Berdasarkan penelitian yang dilakukan diketahui adanya hubungan antara ketahanan pangan tingkat keluarga dengan status gizi batita yang dibuktikan dengan hasil uji statistik. Uji statistik tersebut menunjukkan hubungan atau korelasi positif, yang artinya ketahanan pangan dan status gizi berjalan beriringan. Bila ketahanan pangan meningkat maka status gizi batita pun akan meningkat, begitu pula sebaliknya. Hasil penelitian menunjukkan sebanyak 89,2% keluarga yang tahan pangan memiliki batita dengan status gizi baik. Kondisi ketahanan pangan keluarga yang tercermin dari ketersediaan pangan yang dapat mencukupi kebutuhan anggota keluarganya berpengaruh positif terhadap tingkat konsumsi dan secara tidak langsung juga akan berpengaruh terhadap status gizi. Bila ketahanan pangan keluarga baik, yang artinya ketersediaan pangan mampu mencukupi kebutuhan anggota keluarga terutama batita maka tingkat konsumsi pun juga akan baik. Tingkat konsumsi dikatakan baik apabila memenui kebutuhan sesuai angka kecukupan dan tidak ada perubahan konsumsi pangan yang mengarah pada penurunan frekuensi dan ukuran makan. Bila kedua hal tersebut terpenuhi maka dapat dipastikan bahwa status gizinya pun akan baik. Banyaknya responden yang bermata pencaharian sebagai petani tentunya mempermudah keluarga untuk meyediakan makanan dari hasil produksi sendiri. Produksi pertanian yang biasa dipanen antara lain beras, jagung, singkong, dan berbagai jenis sayuran. Produksi pertanian ini tentunya meningkatkan ketahanan pangan dalam keluarga, karena mempermudah akses keluarga dalam menyediakan pangan bagi anggota keluarga. Pemeliharaan hewan ternak untuk dikonsumsi seperti ayam, itik atau kambing juga mempermudah keluarga dalam memperoleh makanan sumber protein.

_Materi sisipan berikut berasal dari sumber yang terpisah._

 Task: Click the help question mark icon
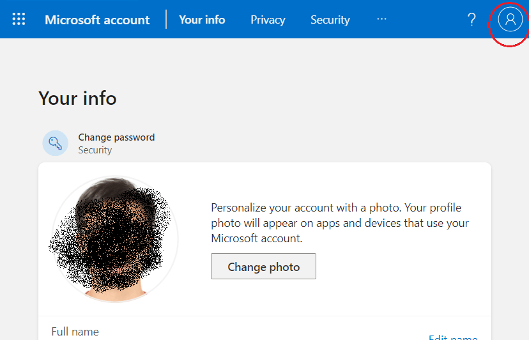[x=472, y=19]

Dalam kerangka UNICEF digambarkan tahapan timbulnya masslah gizi kurang anak balita. Kerangka tersebut memberikan informasi tentang penyebab langsung maupun penyebab tidak langsung terjadinya gizi kurang pada balita. Salah satu penyebab tidak langsungnya adalah ketahanan pangan. Sejalan dengan kerangka pikir UNICEF, Soblia juga mengungkapkan bahwa terdapat dua faktor yang terkait langsung dengan masalah gizi terutama gizi kurang, yaitu asupan makanan dan infeksi penyakit. Kedua faktor tersebut terkait dengan faktor tidak langsung yaitu ketahanan pangan.


SIMPULAN

1. Sebagian besar (78,3%) keluarga di Desa Gondang Winangun tergolong tahan pangan.
2. Tingkat kecukupan energi pada batita di Desa Gondang Winangun sebagian besar (65%) adalah baik (100-105%AKG).
3. Tingkat kecukupan protein pada batita di Desa Gondang Winangun dengan persentase terbesar (81,7%) adalah baik yaitu 80-100%AKG .
4. Sebagian besar batita (61,7%) di Desa Gondang Winangun memiliki Status gizi baik (2 SD s/d +2 SD).
5. Tidak ada hubungan yang bermakna antara ketahanan pangan tingkat keluarga dengan tingkat kecukupan energi batita (p=0,826; r=0,029).